━━━ TEXT SECTION

Moreover, in the limit $t \to \infty$ the matrix operator becomes 
\begin{align*}
    \rho_\infty = \begin{pmatrix} 1 & 0 \\ 0 & 0 \end{pmatrix} = \ket{g}\bra{g}
\end{align*}
and it describes a steady state.
\end{tcolorbox}



\begin{tcolorbox} [breakable, enhanced]
\textbf{Dephasing (first part)} \\ 
Consider a two-level system descrived by the Hamiltonian 
\begin{align*}
    H = \hbar \omega \ket{e}\bra{e} = \hbar \omega \begin{pmatrix} 0 & 0 \\ 0 & 1 \end{pmatrix} 
\end{align*}
and take a single Lindblad operator $L = \ket{e}\bra{e}$. Therefore $\gamma$ is equal to the rate associated to the phase flip of the state. Also in this case, one can start from the generic expression of the density operator (\ref{eq:gen_rho}) in order to rewrite equation (\ref{eq:Lindblad}):
\begin{align*}
    \begin{pmatrix} \dot{a}(t) & \dot{b}(t) \\ \dot{b}^*(t) & \dot{c}(t) \end{pmatrix} =&~ i \omega \begin{pmatrix} 0 & b(t) \\ b^*(t) & 0 \end{pmatrix} + \gamma \Bigg( \begin{pmatrix} 0 & 0 \\ 0 & c(t) \end{pmatrix} + \\
    & - \frac{1}{2} \begin{pmatrix} 0 & b(t) \\ 0 & c(t) \end{pmatrix} - \frac{1}{2} \begin{pmatrix} 0 & 0 \\ b^*(t) & c(t) \end{pmatrix} \Bigg)

━━━━━━

**PARTS OF THE EXERCISE:**
1. Reproduce the part of the two-level system text running from "Moreover, in the" to "a steady state.", word for word.
2. Answer these from the two-level system text:
(a) In the limit t → ∞, what does the density operator become, and what does it describe?
(b) Which single Lindblad operator is taken in the dephasing part?
(c) What is γ equal to in the dephasing case?

━━━ DATASET CONTENT

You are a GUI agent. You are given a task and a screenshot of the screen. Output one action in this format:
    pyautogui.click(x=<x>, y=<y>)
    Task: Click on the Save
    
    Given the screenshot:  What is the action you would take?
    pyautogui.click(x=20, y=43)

━━━━━━

**ANSWERS FOR THE EXERCISE:**
1.
Moreover, in the limit $t \to \infty$ the matrix operator becomes 
\begin{align*}
    \rho_\infty = \begin{pmatrix} 1 & 0 \\ 0 & 0 \end{pmatrix} = \ket{g}\bra{g}
\end{align*}
and it describes a steady state.

2.
(a) It becomes the matrix with rows (1, 0) and (0, 0), equal to |g⟩⟨g|, and it describes a steady state.
(b) L = |e⟩⟨e|.
(c) The rate associated to the phase flip of the state.